Wednesday, December 15, 2010

Alabama: A state to watch on school leadership?

Last year, Alabama enacted S.B. 262 (e-mail me at if you would like the full text of this measure), which calls for the School Superintendents of Alabama (state-level professional organization) to develop and administer a professional development program for all superintendents in the state. The program must draw from the National Staff Development Council definition of "professional development", and contain specified elements supported by research and best practice. The legislation also requires all new superintendents to participate in the School Superintendents of Alabama's Mentor and Executive Coaching Program, to train participants in specific skills key to the superintendent's job. Per the legislation, every new superintendent must be assigned an executive coach (an experienced superintendent), to make at least 8 contacts a year and hold quarterly meetings with the mentee to work on several key issues, i.e., "Budget development, instructional planning and personnel actions, School system actions that must occur in the upcoming three-month period, [and] Identifying and addressing the issues and challenges of running the school district." A new superintendent can opt into a second year of mentorship.

In addition, a 2009 administrative rule adoption (e-mail me if you'd like the full text) rewrote the state's provisions on leadership development, making numerous changes (not necessarily related to the legislation).

Relatively few states appear to have statewide policies on professional development for new and experienced superintendents, much less requiring professional development for district leaders to be based on research and best practice.

Monday, December 13, 2010

Texas: One model for tiered diploma systems

Back to state concerns about raising high school graduation requirements. Some observers worry that creating "college-ready-for-all" graduation requirements will induce the weakest students to drop out, while others fear that creating a tiered diploma system will lead well-intentioned adults to counsel students (particularly low-income and minority students) into selecting the lowest-level tier, despite grades and test scores suggesting that these students would succeed in more challenging courses.

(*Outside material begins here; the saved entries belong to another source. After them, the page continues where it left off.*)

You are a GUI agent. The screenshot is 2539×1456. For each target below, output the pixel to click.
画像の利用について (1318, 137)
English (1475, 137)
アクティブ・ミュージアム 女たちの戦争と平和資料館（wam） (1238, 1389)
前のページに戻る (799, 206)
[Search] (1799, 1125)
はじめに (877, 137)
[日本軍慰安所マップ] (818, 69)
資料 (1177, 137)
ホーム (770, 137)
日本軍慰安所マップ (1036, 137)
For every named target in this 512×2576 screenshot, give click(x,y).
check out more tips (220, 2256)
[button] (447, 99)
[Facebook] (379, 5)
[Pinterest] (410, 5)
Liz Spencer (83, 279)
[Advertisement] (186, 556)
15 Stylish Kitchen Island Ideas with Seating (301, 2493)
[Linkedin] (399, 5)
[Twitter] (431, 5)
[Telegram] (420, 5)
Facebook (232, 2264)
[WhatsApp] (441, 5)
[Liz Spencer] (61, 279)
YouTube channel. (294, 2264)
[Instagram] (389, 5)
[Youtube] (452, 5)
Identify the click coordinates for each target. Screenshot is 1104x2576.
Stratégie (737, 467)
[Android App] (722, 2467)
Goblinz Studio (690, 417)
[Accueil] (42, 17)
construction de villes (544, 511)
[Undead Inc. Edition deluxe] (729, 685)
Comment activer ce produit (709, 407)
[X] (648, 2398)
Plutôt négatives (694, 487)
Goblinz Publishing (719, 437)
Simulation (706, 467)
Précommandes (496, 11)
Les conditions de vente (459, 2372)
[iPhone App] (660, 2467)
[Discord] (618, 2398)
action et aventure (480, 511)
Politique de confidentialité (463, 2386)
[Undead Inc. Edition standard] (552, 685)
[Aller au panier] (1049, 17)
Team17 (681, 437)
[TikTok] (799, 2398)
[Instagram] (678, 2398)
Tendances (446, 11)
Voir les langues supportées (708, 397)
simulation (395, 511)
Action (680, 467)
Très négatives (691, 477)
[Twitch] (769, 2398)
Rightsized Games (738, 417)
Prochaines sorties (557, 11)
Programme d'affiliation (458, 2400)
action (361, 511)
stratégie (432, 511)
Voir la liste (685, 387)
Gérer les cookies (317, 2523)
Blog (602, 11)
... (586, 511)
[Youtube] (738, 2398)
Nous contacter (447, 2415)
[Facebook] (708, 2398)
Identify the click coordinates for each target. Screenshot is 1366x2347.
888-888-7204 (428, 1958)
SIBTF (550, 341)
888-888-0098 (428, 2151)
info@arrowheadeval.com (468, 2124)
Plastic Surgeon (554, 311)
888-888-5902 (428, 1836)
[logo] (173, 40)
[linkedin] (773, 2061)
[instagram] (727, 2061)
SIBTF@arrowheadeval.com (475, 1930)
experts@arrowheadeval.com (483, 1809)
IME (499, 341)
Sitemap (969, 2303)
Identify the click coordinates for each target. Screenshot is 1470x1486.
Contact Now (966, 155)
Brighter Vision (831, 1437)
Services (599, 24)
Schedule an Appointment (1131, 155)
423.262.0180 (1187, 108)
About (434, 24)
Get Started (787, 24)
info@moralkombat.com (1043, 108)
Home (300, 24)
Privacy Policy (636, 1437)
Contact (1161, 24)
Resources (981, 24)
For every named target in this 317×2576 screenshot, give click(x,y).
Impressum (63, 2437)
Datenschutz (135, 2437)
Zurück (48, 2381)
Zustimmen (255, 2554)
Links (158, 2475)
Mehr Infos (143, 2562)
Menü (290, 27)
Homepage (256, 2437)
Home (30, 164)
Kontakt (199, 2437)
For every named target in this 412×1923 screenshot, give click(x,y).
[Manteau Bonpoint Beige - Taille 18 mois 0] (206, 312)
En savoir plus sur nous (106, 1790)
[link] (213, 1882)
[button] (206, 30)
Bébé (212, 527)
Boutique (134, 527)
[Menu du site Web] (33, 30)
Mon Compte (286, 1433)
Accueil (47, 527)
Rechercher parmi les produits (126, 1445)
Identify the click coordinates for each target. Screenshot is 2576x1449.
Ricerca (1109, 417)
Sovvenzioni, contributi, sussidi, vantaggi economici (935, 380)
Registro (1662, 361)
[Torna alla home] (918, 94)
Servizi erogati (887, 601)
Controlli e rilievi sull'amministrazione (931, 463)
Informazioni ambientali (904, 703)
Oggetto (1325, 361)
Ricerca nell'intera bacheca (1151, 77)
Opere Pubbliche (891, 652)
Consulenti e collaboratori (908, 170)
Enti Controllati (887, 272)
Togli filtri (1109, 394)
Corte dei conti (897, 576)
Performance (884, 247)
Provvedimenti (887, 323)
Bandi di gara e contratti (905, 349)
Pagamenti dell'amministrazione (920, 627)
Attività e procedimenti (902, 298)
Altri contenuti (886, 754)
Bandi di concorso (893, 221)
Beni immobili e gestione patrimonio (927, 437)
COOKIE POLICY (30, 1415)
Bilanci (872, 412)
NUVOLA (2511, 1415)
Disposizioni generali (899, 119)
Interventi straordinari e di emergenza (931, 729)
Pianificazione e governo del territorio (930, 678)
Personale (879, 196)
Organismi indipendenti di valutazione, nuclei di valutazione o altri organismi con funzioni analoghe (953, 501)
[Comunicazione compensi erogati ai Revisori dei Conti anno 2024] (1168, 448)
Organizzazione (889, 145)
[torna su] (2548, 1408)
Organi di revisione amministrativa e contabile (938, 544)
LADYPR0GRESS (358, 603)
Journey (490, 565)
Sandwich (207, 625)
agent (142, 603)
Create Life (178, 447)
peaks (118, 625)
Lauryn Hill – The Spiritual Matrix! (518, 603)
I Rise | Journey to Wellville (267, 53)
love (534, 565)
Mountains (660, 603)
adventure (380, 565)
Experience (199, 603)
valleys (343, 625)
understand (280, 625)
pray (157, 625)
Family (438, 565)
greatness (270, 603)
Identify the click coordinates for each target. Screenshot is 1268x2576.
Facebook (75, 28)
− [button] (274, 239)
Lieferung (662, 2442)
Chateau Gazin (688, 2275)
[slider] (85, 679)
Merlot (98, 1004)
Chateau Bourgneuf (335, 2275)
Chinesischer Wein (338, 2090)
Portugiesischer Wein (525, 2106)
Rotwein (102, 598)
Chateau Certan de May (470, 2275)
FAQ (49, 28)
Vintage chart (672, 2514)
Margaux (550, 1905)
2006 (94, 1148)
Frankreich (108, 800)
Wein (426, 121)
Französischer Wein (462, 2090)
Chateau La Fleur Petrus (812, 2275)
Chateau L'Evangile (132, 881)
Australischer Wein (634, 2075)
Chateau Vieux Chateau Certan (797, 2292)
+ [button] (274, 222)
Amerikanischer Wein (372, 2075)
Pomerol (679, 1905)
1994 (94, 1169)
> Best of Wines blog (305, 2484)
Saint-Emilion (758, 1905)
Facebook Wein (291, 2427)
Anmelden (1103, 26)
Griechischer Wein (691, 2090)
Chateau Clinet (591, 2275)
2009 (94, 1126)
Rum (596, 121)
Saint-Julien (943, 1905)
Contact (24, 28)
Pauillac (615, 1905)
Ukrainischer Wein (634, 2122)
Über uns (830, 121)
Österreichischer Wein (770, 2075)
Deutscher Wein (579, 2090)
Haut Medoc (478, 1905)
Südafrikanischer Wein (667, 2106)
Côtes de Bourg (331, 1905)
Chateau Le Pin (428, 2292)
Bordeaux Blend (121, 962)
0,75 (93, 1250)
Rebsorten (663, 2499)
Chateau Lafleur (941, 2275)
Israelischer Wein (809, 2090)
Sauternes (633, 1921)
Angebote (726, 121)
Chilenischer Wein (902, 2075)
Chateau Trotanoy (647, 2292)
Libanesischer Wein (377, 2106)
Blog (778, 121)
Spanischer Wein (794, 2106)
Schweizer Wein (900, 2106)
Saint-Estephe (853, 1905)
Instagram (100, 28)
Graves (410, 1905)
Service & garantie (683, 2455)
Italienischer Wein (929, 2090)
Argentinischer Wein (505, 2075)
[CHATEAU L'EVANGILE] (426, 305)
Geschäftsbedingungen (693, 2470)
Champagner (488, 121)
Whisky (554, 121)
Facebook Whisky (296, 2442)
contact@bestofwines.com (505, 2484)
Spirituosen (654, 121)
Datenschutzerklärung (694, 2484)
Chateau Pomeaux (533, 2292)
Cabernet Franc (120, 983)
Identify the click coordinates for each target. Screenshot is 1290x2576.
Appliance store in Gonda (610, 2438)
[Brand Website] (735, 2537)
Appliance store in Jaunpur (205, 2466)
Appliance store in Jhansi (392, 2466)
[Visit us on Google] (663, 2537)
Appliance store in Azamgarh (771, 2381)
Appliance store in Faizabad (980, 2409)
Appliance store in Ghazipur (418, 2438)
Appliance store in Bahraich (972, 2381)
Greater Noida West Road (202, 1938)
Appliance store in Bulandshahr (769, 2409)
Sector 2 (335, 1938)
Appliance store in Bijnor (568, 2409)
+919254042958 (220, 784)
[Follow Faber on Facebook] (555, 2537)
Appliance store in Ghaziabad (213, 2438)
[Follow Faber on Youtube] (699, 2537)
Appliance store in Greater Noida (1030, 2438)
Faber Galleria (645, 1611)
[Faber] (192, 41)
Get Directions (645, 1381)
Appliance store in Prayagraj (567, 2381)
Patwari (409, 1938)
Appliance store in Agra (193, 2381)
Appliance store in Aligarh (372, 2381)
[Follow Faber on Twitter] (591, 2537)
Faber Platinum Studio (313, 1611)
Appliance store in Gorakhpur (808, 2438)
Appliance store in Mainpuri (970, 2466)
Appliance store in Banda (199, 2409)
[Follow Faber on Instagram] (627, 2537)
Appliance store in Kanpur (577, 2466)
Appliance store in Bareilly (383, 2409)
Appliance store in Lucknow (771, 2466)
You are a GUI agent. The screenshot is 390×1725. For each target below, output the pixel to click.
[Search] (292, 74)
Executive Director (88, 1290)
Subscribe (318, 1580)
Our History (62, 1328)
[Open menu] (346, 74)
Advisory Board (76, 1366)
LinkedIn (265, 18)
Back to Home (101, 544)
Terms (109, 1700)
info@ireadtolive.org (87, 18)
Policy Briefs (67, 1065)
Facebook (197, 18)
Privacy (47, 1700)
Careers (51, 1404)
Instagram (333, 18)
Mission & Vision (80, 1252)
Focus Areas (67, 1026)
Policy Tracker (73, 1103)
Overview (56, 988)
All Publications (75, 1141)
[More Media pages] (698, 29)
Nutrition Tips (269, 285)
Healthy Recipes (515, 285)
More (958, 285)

Texas has created a tiered diploma system, but has also implemented two data-driven policies to limit the number of capable students steered into the "minimum" high school curriculum. The first policy requires the creation of "parent and educator reports", which must indicate for the child's campus the percentage of high school graduates who complete the minimum, recommended and advanced high school programs, and the number of students who complete the minimum high school program, disaggregated by student subgroup (see starting page 137 of 2009 H.B. 3).

The other policy directs the commissioner of education to call for a special accreditation investigation of a district when excessive numbers of students graduate under the minimum high school program, or when excessive numbers of students eligible to enroll fail to complete Algebra II or any other course that students in the recommended program would take but students in the minimum program would not take (see pages 86-87 of 2009 H.B. 3).

Friday, December 10, 2010

Bonds to Help Working Poor Save for College

An intriguing idea, from an article in today's Dallas Morning News: provide partial matching funds to low-income parents who purchase savings bonds with part of their tax returns. The program is supported by Opportunity Texas, described in the article as "a new group trying to expand the ranks of the middle class", and is being implemented via a grant to the United Ways of Texas and a group that owns affordable apartment communities in Arlington and Carrollton.

It's a small program, and seems to have no direct connection to policy, but makes you wonder if this might be an approach for a state to help poor families--who won't have extra $ each month to put in a 529 plan--set aside funds for college.

Thursday, December 9, 2010

Most States Not Backing Away from More Rigorous HS Grad. Reqts.

I recently was asked whether states in the last 12 months have backed away from more rigorous graduation requirements: in the form of increased opt-out opportunities for regular education and/or special education students, or changes to reduce or repeal the more challenging requirements.

Having looked at the majority of states with "college- and career-ready" graduation requirements in policy, it seems clear that most states are not backing away. And in fact, this year Connecticut joined those that have "college- and career-ready" diplomas for all. Meanwhile, in late 2009 South Dakota's state board acted to require all students to complete the most rigorous set of graduation requirements, effective with the Class of 2014. (Earlier legislative activity had reduced the diploma options from three to two, eliminating the lowest-level curricular option.) And North Carolina increased its social studies requirements from 3 to 4 Carnegie units, adding another unit of U.S. history, to increase the total # of units required from 21 to 22.

Wednesday, December 8, 2010

Illinois Report: Consider Performance-Based PS Funding

An earlier post to this blog described an Illinois task force charged with analyzing the use of private loans for postsecondary education. Other 2010 legislation in Illinois called for the creation of a Higher Education Finance Study Commission.

This commission's final report, released last week, gives considerable attention to the notion of adopting a performance-based funding system for Illinois colleges and universities. The report describes performance-based funding efforts in Ohio, Indiana, Tennessee, Texas and Washington State, identifies how performance funding can be used to achieve goals beyond postsecondary completion, analyzes the components of a "good" performance-based funding model, and makes recommendations for future state action, in both performance-based funding as well as other areas of state policy, including financial aid, and adequacy and predictability of higher education revenues.

Friday, December 3, 2010

Helping Adult Students with Financial Need Pay Costs of Licensing Tests

It's a catch 22--you're unemployed, or low-income and seeking to find a better-paying job, so you enter a technical program at the local community college. That's already putting a strain on the budget. Now you are at the end of your program and need to pay to take a licensing test--you're in school because you're looking to get out of poverty, but the expenses seem to never stop coming!

Tennessee legislation enacted in 2010 seeks to assist low-income adults in such circumstances. H.B. 2645 directs the department of labor and workforce development, in conjunction with the department of education, to develop, implement and administer a program to pay licensing exam costs for adult students with financial need who complete a high school diploma or a general educational development (GED) credential in a career and technical education program and who are required to take a test in order to become licensed for a career in their fields of study.

Thursday, December 2, 2010

Illinois Investigating Private Student Loans

Private loans today make up 20% of all education loan money, when they constituted just 5% of student loans just a decade ago. And borrowers who do not finish their degrees are 10 times as likely to default on their loan and twice as likely to be unemployed.

These are just some of the facts from the preamble of Illinois 2010 S.B. 1698, which calls for the creation of the Task Force on Higher Education Private Student Loans. The task force is charged with investigating a number of issues related to private student loans and student private debt load. The questions the task force are investigating appear to be exactly those all states should be asking as they seek to balance postsecondary access, tuition costs in a down economy, and the student debt load of college graduates.